**Task to carry out**
Look below for the line that contains "The height and" and the line that contains "Pause the Steve comment playback", then restate both of them and every line in between, exactly. No picture goes in the copy.

**Supplied entries**

▼▼▼

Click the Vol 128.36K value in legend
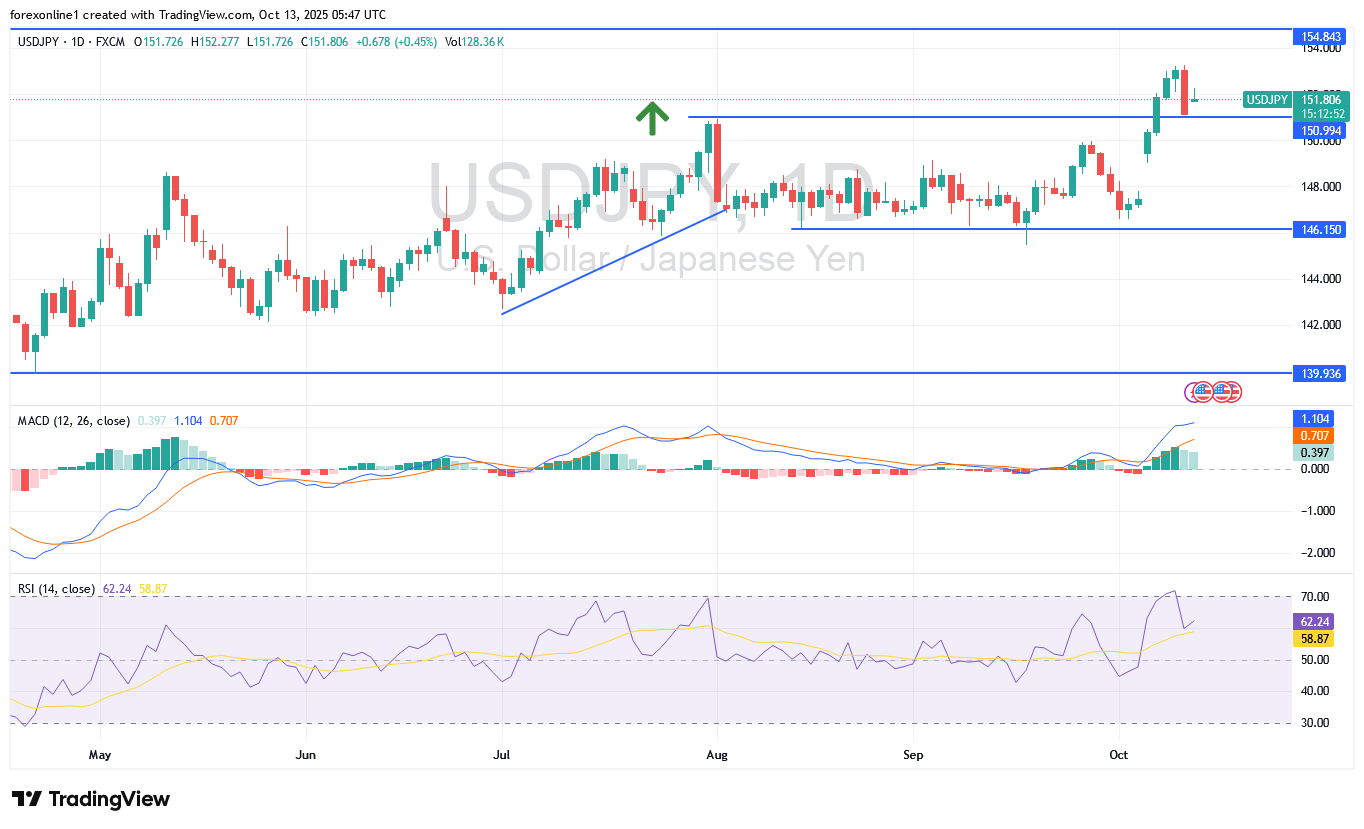This screenshot has height=829, width=1364. (475, 42)
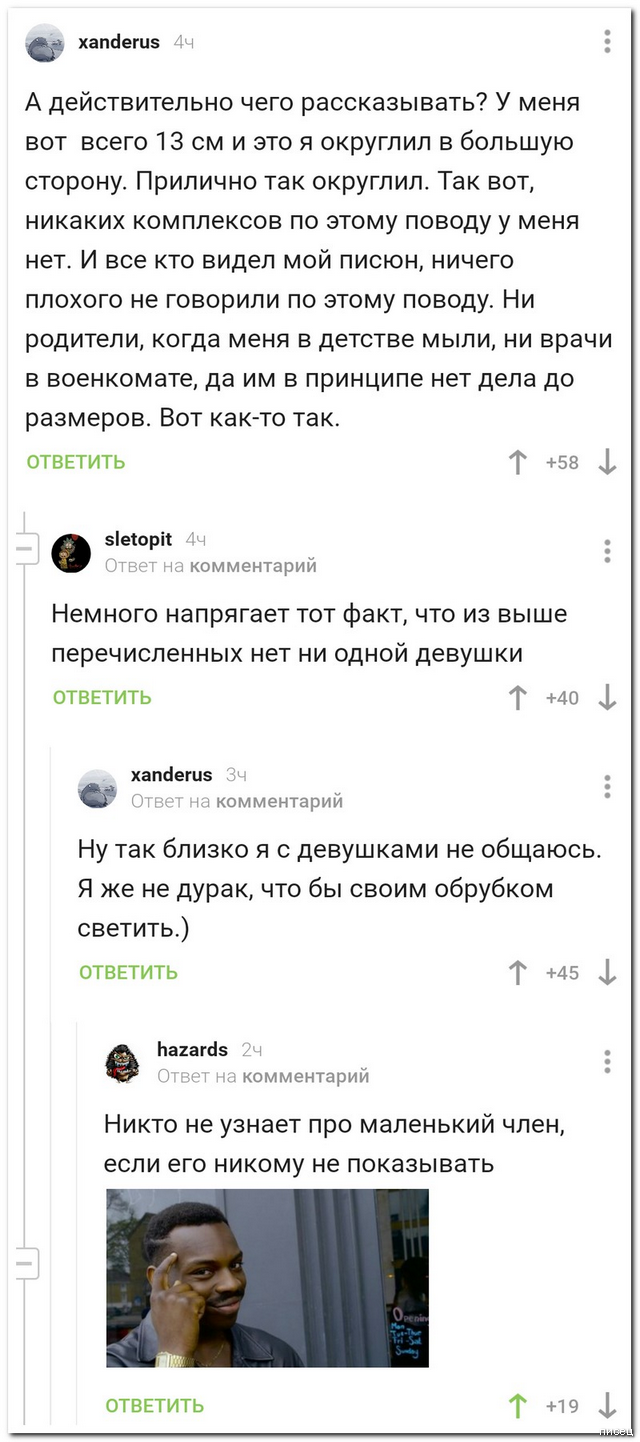Viewport: 640px width, 1442px height.
Task: Click ОТВЕТИТЬ under hazards' comment
Action: 155,1406
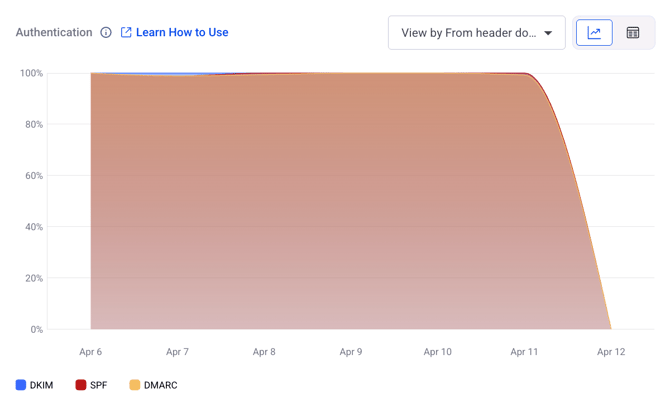Click the 100% y-axis label
This screenshot has height=408, width=670.
(x=31, y=74)
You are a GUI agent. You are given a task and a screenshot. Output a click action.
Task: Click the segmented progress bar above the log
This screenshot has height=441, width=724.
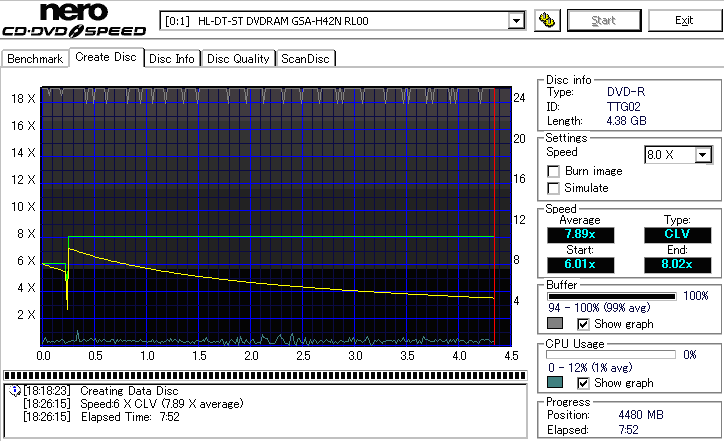tap(265, 376)
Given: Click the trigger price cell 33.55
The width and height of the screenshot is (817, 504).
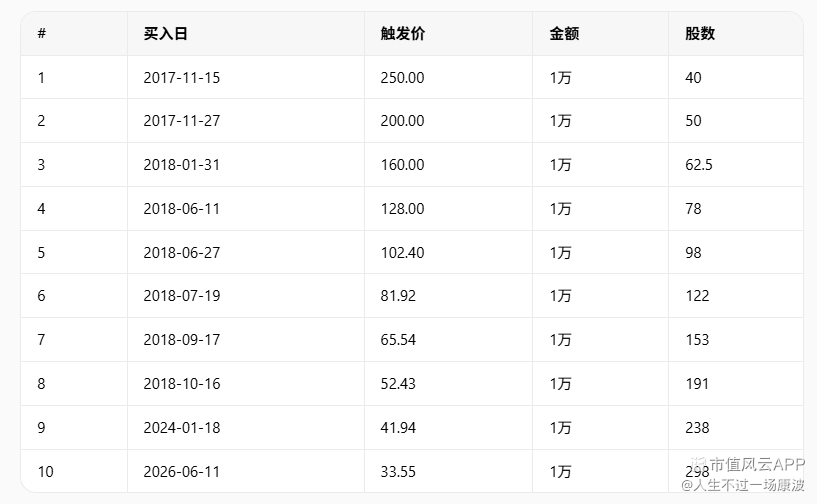Looking at the screenshot, I should pyautogui.click(x=398, y=472).
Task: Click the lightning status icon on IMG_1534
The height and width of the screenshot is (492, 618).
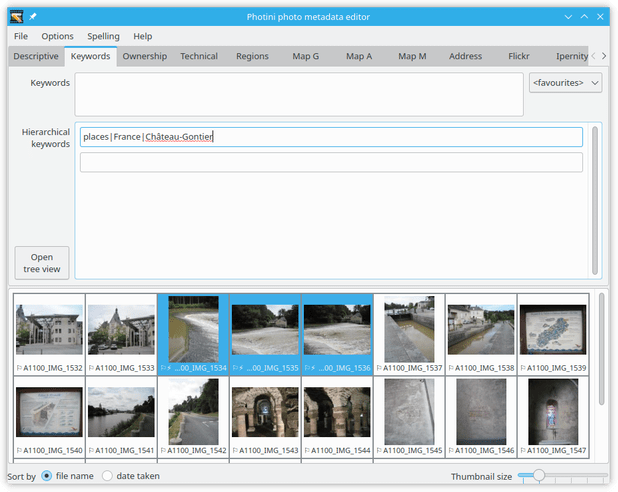Action: tap(169, 368)
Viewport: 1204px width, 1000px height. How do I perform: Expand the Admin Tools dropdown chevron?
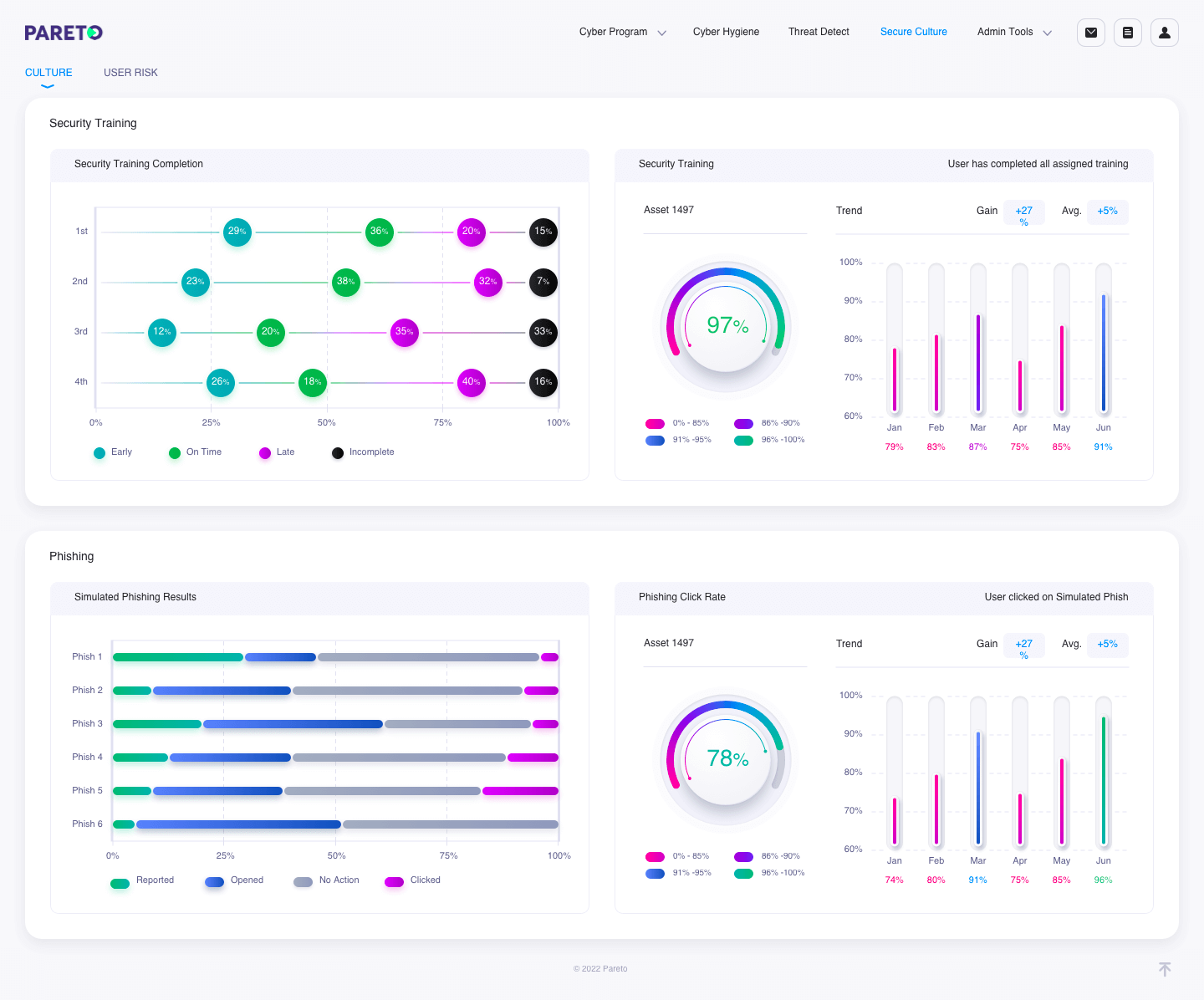pyautogui.click(x=1047, y=33)
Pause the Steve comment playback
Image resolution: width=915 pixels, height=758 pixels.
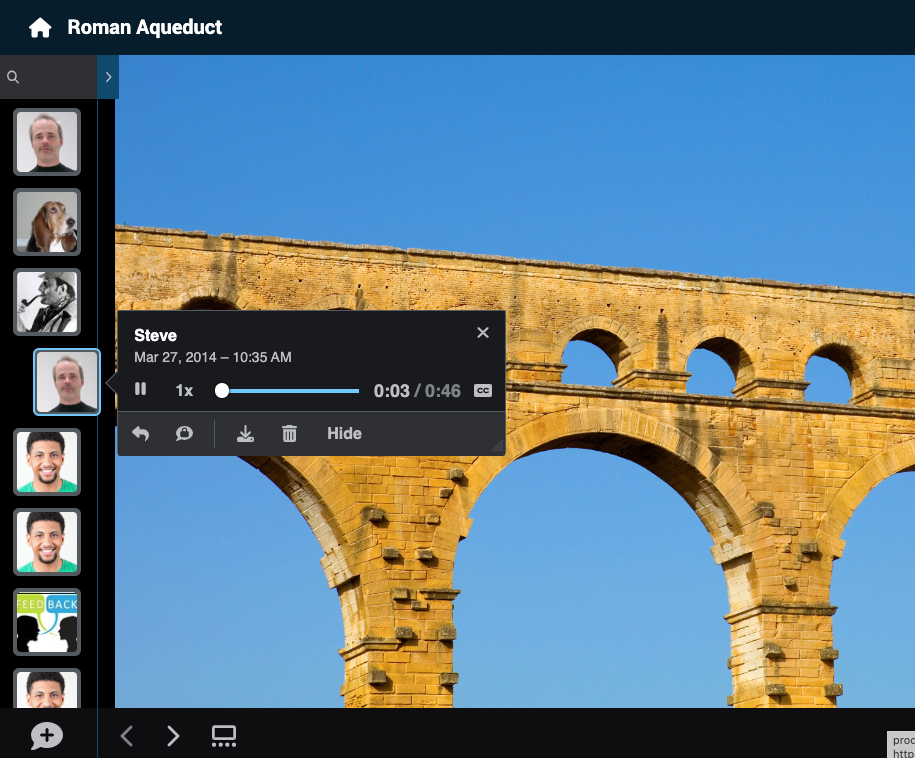point(141,389)
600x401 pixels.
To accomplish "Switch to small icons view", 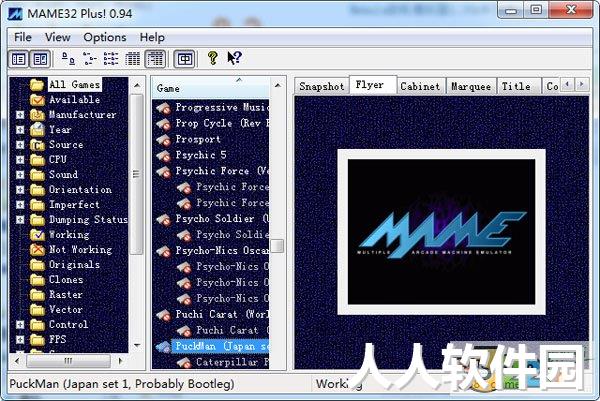I will 90,59.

▲▲▲

**Response for this exercise**
The height and width of the screenshot is (492, 618).
Action: tap(169, 368)
Viewport: 1204px width, 1000px height. How do I perform: Expand the Admin Tools dropdown chevron?
pyautogui.click(x=1047, y=33)
Pause the Steve comment playback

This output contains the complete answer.